5. The Board will designate a member of the Committee to
serve as chairman of the Committee.
6. The Committee will create its own rules of procedure.
Such rules will be consistent with the Amended and Restated
Articles of Incorporation, as amended (the Charter),
and By-laws (the By-laws) of the Company and with
this charter.
7. The Committee may create subcommittees to perform
particular functions, either generally or in specific instances.
8. Minutes will be kept with regard to each meeting of the
Committee, which will record all actions taken by the Committee.
The minutes will be maintained with the books and records of the
Company.
9. The Committee will report to the Board at regular
meetings of the Board and at such other times as the Committee
deems necessary or appropriate.
10. The Committee shall meet in person or telephonically at
least four times a year and at other times when deemed necessary
or desirable by the Committee or its chairman.
11. The Committee may request members of management or
others to attend meetings and provide pertinent information as
necessary.
Powers
The Committee will have the authority to engage independent
counsel, accounting and other advisors, as it determines
necessary to carry out its duties. The Company will provide
appropriate funding, as determined by the Committee, in its
capacity as a committee of the Board, for payment of
compensation (a) to the Independent Auditor employed by the
Company to audit the financial statements of the Company and
(b) to any advisors employed by the Committee.
The Committee may require any officer or employee of the Company
or the Companys outside counsel or Independent Auditors to
attend a meeting of the Committee or to meet with any members
of, or consultants to, the Committee.
Responsibilities
The Committee will from time to time adopt policies or
procedures it deems necessary to ensure that the accounting and
reporting practices of the Company are of the highest quality.
While the Committee has the powers and responsibilities set
forth in this charter, it is not the duty or responsibility of
the Committee to (i) plan or conduct audits,
(ii) determine that the Companys financial statements
and disclosures are complete and accurate or are in accordance
with GAAP or applicable rules and regulations, or
(iii) monitor and control risk assessment and management.

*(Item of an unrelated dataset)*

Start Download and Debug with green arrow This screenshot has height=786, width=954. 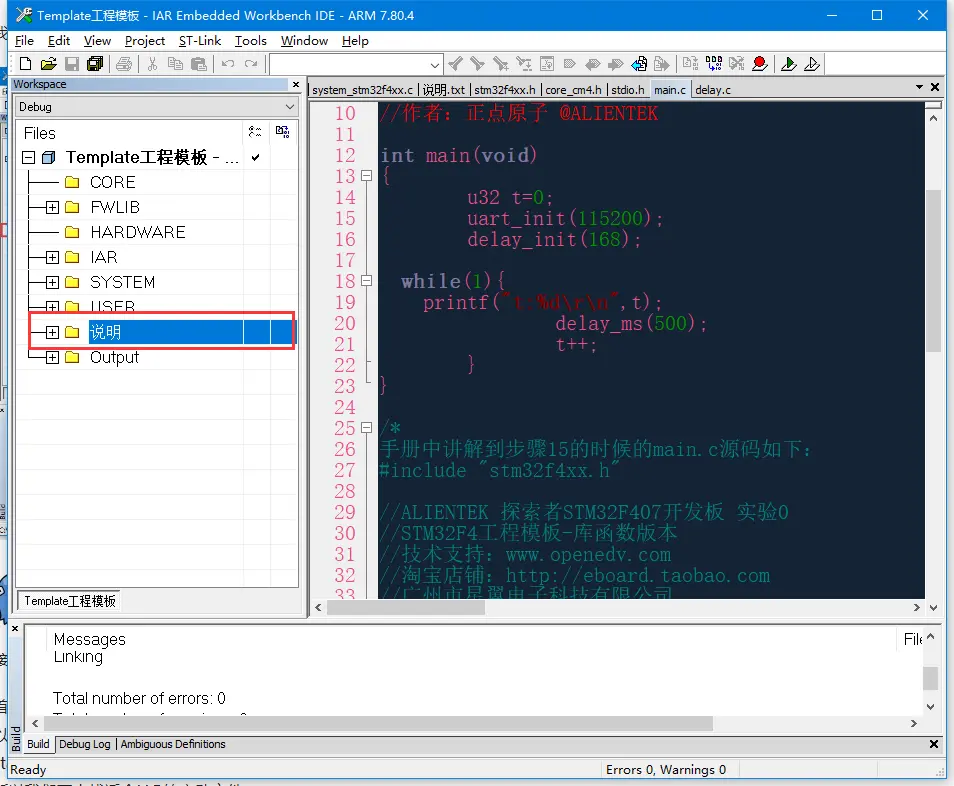789,64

These are the responsibilities of the Companys management
and the Independent Auditor.
The Committees functions are the sole responsibility of
the audit committee and may not be allocated to a different
committee.
To fulfill its responsibilities, the Committee will:
1. Be responsible for the appointment, termination,
compensation, and oversight, of any public accounting firm
employed by the Company for the purpose of preparing or issuing
an audit report or related work. Each such public accounting
firm will report directly to the Committee.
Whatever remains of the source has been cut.